> _Stored data entries_
——————

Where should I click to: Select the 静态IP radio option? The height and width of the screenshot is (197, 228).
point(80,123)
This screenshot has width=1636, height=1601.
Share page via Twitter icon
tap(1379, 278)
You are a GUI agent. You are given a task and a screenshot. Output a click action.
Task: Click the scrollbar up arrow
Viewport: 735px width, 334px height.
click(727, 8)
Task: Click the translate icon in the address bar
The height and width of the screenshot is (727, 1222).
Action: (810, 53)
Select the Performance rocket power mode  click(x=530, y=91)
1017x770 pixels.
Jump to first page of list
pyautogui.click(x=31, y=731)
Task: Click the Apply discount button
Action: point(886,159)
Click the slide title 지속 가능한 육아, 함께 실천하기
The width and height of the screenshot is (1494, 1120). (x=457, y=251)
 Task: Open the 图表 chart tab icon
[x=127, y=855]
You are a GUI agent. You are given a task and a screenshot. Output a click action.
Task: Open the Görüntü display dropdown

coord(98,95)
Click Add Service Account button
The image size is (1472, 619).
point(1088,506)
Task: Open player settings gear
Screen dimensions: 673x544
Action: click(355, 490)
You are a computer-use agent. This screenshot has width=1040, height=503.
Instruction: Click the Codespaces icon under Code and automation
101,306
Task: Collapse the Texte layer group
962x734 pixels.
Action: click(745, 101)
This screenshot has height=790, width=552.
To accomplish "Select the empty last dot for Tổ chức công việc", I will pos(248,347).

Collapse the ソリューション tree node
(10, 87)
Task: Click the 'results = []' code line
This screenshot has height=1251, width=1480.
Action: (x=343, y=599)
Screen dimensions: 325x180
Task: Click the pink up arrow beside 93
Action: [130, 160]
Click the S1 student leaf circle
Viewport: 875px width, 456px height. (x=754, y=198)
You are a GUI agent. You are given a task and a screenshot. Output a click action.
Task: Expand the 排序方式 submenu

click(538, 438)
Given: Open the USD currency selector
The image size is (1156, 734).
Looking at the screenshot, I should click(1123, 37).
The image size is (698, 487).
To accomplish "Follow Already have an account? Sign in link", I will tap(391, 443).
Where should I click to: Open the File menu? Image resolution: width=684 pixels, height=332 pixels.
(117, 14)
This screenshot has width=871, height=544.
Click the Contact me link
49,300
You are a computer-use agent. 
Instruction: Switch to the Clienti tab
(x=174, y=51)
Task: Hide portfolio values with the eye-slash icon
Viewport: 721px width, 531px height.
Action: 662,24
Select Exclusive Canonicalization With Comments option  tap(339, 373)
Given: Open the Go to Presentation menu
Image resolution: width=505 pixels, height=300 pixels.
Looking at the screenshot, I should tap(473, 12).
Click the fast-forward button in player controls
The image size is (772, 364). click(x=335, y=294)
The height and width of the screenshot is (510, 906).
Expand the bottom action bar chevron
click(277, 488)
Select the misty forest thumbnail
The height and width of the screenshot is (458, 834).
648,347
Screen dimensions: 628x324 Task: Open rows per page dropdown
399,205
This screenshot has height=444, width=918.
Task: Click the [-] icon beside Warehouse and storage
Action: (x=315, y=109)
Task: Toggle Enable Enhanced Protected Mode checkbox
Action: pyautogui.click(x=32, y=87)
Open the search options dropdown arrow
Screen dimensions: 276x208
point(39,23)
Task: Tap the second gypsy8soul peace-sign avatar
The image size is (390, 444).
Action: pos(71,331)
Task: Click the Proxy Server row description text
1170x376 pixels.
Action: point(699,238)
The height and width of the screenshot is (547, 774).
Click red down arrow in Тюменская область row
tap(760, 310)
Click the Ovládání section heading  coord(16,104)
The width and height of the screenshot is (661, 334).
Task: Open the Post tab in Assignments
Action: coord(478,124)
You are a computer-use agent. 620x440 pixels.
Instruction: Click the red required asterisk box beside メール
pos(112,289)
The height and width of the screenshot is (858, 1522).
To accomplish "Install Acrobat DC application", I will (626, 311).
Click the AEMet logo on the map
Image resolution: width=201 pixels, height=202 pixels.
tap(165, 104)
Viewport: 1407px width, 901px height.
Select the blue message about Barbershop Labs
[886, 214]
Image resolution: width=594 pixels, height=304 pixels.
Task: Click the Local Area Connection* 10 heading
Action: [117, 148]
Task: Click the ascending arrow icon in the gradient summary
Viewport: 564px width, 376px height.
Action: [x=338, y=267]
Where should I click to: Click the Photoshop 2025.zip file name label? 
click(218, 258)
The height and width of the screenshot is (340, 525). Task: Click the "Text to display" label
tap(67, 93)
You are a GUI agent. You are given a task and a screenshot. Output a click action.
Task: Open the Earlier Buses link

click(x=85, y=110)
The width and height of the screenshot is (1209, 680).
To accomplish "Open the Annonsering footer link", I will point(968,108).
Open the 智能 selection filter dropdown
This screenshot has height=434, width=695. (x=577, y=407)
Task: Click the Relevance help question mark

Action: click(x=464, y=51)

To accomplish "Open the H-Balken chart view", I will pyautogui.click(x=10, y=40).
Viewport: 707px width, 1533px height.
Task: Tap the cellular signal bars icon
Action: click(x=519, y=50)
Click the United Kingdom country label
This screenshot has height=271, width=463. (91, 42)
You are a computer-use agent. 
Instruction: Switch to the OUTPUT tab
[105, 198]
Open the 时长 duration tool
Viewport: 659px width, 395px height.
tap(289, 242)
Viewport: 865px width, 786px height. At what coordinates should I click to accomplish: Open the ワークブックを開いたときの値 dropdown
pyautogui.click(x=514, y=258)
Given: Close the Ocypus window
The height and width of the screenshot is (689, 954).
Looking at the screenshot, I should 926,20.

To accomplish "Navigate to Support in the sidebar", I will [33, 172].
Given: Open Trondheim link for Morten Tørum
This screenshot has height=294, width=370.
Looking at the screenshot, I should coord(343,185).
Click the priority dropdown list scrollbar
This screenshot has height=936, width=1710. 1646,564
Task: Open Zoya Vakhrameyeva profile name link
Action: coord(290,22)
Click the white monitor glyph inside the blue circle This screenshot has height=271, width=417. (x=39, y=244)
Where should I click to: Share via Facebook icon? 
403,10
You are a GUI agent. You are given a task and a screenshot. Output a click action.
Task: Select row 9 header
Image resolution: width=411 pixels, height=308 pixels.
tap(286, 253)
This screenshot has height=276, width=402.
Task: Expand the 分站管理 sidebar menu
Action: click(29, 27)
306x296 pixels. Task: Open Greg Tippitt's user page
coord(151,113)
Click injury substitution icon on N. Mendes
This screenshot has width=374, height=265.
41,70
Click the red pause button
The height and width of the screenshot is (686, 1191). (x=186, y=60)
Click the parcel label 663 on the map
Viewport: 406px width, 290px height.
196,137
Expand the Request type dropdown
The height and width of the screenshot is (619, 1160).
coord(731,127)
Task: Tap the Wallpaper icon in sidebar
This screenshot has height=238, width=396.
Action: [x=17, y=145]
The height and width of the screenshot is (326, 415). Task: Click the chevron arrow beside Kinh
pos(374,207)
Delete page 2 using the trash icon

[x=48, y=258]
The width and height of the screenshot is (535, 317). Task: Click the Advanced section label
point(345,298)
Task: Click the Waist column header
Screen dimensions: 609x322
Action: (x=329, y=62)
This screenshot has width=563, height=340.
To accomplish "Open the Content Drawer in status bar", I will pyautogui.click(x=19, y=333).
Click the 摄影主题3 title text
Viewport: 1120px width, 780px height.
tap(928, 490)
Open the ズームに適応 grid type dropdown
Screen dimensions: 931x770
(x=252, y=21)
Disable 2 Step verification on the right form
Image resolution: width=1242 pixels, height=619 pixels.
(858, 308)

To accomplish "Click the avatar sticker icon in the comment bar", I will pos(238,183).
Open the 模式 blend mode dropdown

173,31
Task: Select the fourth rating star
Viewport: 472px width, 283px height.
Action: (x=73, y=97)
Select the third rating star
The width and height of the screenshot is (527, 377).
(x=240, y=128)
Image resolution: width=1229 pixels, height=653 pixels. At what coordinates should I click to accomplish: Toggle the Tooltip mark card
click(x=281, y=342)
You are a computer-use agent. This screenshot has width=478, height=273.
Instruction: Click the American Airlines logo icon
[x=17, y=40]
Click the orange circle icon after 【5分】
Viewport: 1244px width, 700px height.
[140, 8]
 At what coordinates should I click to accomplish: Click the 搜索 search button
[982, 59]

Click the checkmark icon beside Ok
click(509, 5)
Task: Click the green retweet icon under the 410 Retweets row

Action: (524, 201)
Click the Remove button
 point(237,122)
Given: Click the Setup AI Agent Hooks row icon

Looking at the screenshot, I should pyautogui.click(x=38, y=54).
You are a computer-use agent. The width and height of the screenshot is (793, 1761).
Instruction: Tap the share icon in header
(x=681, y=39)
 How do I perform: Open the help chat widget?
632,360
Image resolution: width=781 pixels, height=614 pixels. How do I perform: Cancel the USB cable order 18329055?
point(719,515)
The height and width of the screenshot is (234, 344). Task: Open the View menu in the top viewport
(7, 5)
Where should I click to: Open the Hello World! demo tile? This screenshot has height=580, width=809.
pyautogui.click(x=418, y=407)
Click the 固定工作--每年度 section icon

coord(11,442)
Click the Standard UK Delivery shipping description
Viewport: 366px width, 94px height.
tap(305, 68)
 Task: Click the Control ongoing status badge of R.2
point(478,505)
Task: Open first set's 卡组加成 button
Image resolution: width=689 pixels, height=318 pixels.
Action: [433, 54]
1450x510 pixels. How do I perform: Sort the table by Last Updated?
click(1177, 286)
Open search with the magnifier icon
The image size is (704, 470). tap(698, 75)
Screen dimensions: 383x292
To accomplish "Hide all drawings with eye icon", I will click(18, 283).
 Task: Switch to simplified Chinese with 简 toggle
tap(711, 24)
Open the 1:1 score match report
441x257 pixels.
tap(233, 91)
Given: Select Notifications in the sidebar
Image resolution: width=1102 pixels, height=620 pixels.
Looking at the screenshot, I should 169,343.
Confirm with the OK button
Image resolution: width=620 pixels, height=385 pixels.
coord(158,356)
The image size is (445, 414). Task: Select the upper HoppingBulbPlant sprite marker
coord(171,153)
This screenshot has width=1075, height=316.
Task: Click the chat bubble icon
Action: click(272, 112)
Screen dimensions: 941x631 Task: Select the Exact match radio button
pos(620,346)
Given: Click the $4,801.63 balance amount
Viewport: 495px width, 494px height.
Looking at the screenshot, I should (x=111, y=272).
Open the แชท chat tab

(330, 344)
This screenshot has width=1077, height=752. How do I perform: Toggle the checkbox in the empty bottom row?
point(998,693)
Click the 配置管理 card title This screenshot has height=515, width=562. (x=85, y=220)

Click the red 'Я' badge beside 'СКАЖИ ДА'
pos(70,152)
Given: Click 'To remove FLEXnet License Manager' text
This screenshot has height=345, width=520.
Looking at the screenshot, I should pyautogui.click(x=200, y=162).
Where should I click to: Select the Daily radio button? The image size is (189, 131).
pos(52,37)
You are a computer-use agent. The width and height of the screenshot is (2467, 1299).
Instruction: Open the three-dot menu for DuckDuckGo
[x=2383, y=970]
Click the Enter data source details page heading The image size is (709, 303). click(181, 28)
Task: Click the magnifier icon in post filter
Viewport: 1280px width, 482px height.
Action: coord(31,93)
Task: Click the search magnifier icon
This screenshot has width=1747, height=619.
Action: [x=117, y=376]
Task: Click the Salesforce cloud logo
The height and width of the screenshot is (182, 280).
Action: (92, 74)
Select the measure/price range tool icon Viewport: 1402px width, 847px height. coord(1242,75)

——————

> _GOAL OF THE EXERCISE_
Exactly how many lines of the data above hold the word "Hide"? The number is the whole answer.

> _RESPONSE TO THIS EXERCISE_
2